The new executive order bars travel for nationals from six countries—Sudan, Syria, Iran, Libya, Somalia, and Yemen—for ninety days. It no longer includes Iraqi nationals and citizens as the previous executive order did and it no longer bars Syrian refugees from resettlement in the US. It also drops a provision that would have prioritized Christian refugees for resettlement and makes it clear that the order does not apply to lawful US permanent residents, citizens, or those who currently have valid visas. The new order allows the DHS and the Department of State discretionary authority to issue visas or allow the entry of nationals of these six countries in certain situations. “This is not a Muslim ban in any way shape or form," a senior Department of Homeland Security official tells Time Magazine. "This is a temporary suspension of nationals from six countries that are either failed states at this point or state sponsors of terror." In the first twenty days of the order, DHS will perform a global, country-by-country review of the information that each country provides to the US government to support US visa and other immigration benefit determinations. Countries will then have fifty days to comply with governmental requests to update or improve the quality of the information they provide.
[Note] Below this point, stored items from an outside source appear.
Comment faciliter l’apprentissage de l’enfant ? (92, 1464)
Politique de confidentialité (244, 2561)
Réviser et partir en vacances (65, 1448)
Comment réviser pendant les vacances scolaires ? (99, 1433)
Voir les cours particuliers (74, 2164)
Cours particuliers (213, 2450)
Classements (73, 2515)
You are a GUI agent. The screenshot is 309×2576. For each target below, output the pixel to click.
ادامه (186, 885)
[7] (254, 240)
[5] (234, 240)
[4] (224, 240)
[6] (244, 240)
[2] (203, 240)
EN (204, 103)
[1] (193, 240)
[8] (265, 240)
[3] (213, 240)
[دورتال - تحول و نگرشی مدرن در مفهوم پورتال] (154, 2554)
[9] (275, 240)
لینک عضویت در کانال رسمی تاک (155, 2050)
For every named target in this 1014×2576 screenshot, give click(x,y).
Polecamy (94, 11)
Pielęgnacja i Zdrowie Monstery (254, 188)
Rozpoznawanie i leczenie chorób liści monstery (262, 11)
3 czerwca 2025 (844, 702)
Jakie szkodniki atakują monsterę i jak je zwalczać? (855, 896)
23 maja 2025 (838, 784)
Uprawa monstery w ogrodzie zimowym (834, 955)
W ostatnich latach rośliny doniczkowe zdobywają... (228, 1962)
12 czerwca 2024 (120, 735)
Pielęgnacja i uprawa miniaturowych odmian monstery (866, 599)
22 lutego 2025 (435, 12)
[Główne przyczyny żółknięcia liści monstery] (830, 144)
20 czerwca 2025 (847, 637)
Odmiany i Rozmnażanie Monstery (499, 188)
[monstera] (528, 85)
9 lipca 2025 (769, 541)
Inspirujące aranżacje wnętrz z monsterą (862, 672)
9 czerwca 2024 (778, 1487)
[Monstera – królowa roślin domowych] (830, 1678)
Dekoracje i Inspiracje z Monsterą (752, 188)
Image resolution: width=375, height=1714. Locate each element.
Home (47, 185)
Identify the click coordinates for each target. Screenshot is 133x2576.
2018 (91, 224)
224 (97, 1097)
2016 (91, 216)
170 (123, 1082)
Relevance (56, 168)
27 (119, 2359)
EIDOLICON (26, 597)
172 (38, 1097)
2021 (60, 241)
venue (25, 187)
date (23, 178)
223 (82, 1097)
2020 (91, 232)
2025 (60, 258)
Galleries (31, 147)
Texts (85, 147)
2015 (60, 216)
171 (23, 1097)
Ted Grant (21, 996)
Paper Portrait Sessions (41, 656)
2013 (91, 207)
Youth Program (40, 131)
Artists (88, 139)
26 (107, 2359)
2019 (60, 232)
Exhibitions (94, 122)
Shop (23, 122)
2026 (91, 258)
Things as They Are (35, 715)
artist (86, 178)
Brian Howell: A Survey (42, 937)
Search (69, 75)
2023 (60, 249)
Under this order, the Refugee Admissions Program will be temporarily suspended for 120 days while DHS and interagency partners review screening procedures. When the program is resumed, refugee admissions are capped at 50,000, less than the 110,000 the Obama administration planned to admit this year. Additionally, the order also calls for the DHS and other government agencies to develop uniform screening standards for all immigration programs government-wide, for DHS to expedite the completion and implementation of a biometric entry-exit system for all in-scope travelers upon entry and exit from the US, and for the State Department to review all nonimmigrant visa reciprocity agreements. The order also calls for the State Department to “restrict” the Visa Interview Waiver Program and for additional nonimmigrant visa applicants to undergo an in-person interview.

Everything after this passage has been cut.